Collected data —
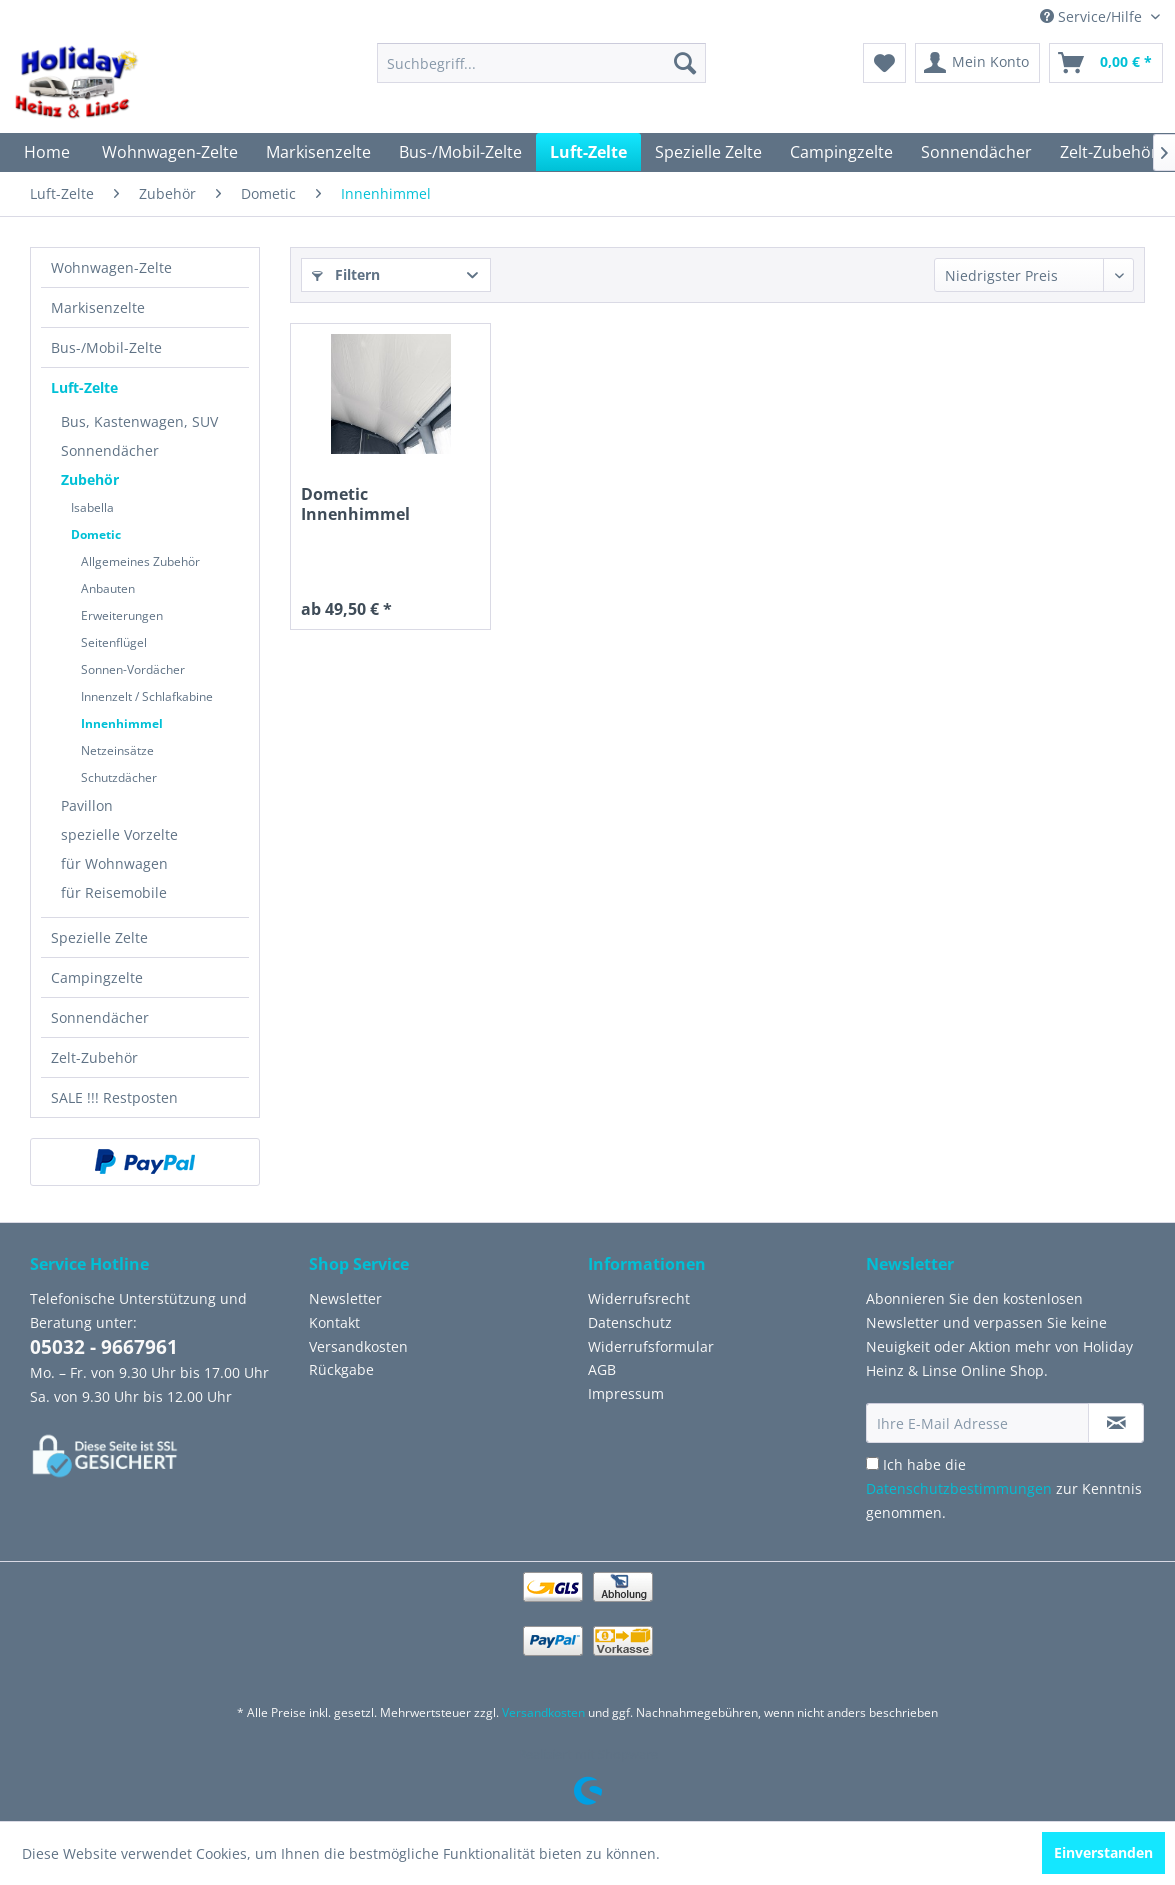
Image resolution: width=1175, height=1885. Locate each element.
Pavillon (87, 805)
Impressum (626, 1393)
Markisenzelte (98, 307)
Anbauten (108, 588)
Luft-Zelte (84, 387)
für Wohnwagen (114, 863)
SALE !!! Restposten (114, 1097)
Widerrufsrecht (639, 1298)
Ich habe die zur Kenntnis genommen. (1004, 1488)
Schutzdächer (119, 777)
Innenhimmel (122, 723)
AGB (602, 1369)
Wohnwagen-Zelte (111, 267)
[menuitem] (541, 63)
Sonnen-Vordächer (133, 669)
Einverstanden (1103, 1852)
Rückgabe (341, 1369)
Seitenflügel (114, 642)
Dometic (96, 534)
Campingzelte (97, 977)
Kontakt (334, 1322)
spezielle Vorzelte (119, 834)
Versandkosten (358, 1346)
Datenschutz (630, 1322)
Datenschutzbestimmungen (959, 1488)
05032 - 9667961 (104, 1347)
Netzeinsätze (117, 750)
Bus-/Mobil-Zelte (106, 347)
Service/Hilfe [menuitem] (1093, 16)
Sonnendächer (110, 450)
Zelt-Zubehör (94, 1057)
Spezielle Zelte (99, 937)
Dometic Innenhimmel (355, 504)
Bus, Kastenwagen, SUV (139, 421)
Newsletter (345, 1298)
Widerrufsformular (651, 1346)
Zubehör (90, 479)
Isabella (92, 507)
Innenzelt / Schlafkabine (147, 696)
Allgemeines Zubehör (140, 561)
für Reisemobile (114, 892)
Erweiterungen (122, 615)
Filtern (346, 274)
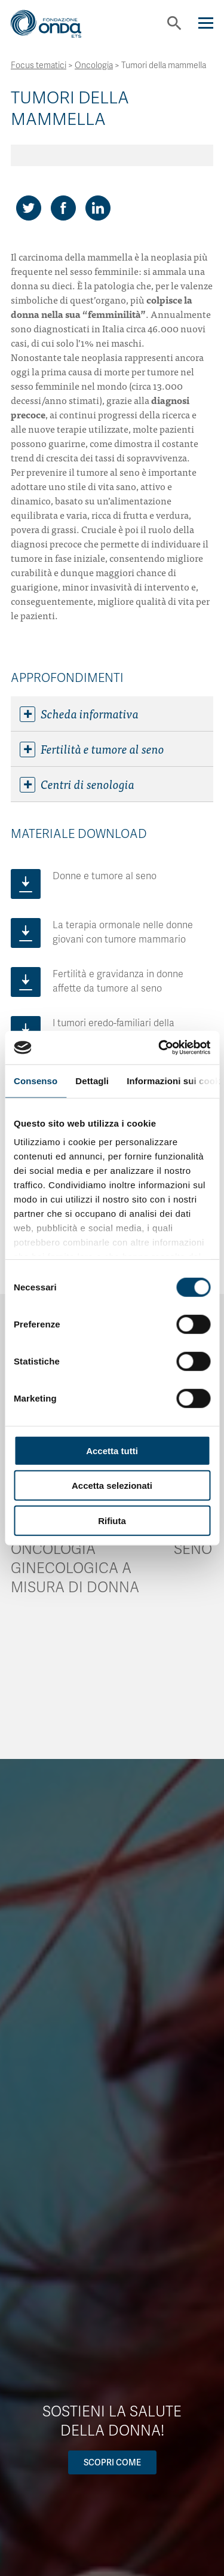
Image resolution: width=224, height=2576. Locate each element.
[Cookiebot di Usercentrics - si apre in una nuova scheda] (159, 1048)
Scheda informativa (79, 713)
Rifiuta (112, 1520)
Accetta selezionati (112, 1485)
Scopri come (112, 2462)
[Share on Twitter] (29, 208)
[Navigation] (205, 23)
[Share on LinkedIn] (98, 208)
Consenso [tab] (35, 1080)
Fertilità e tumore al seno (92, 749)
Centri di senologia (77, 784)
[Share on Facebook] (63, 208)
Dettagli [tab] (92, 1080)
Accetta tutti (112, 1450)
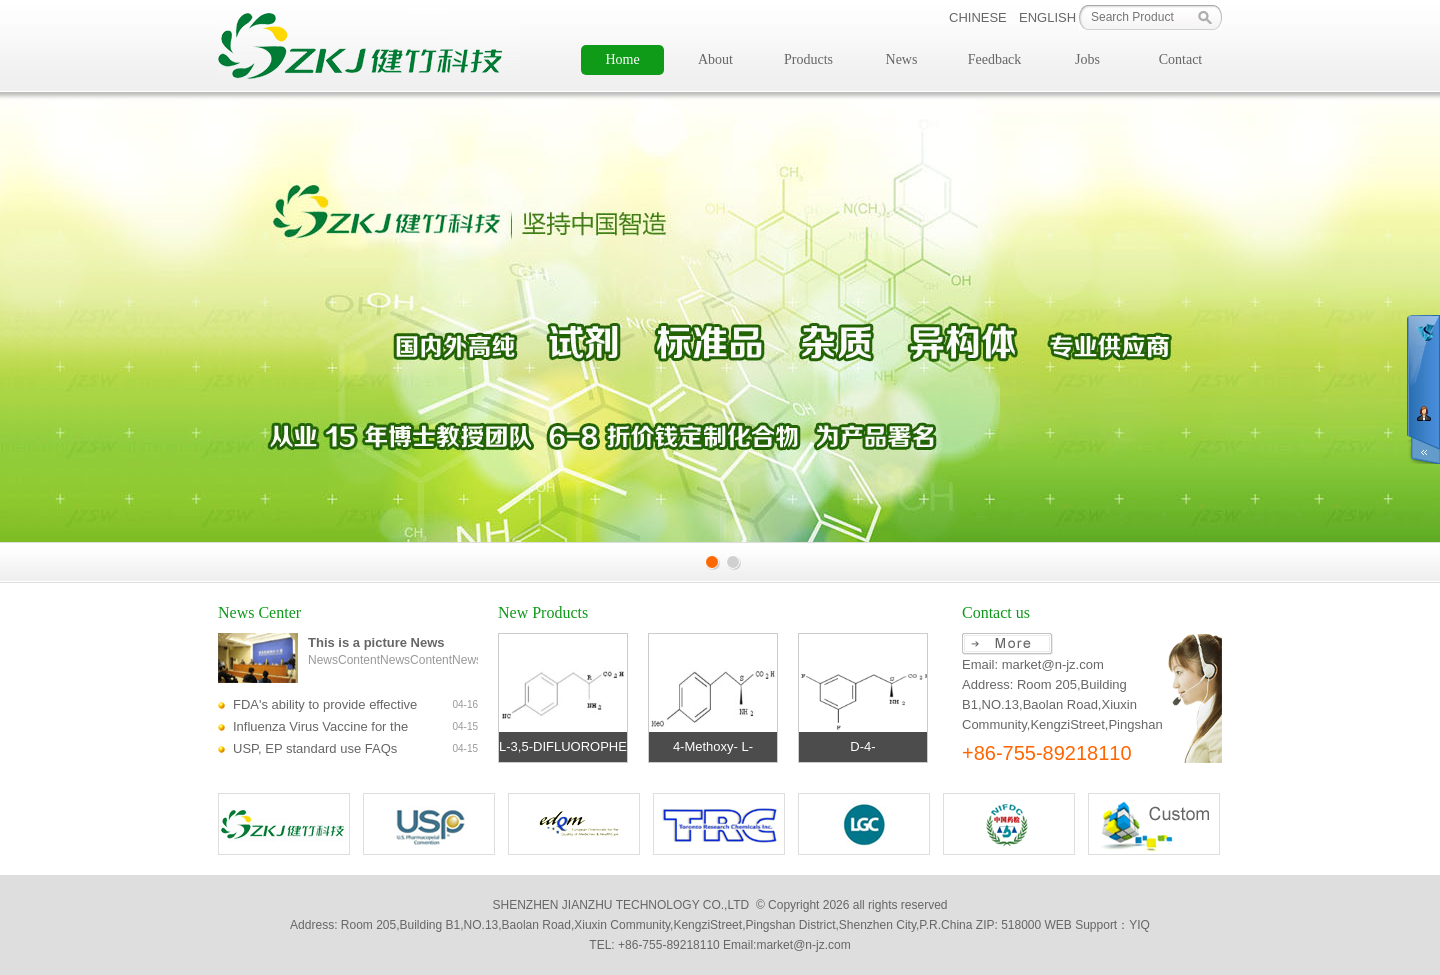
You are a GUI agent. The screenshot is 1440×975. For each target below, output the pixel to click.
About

What this task involves — Filter the records down to the lines that contain the string "Share", and copy those lines.

Answer —
[Share on Twitter] (29, 208)
[Share on LinkedIn] (98, 208)
[Share on Facebook] (63, 208)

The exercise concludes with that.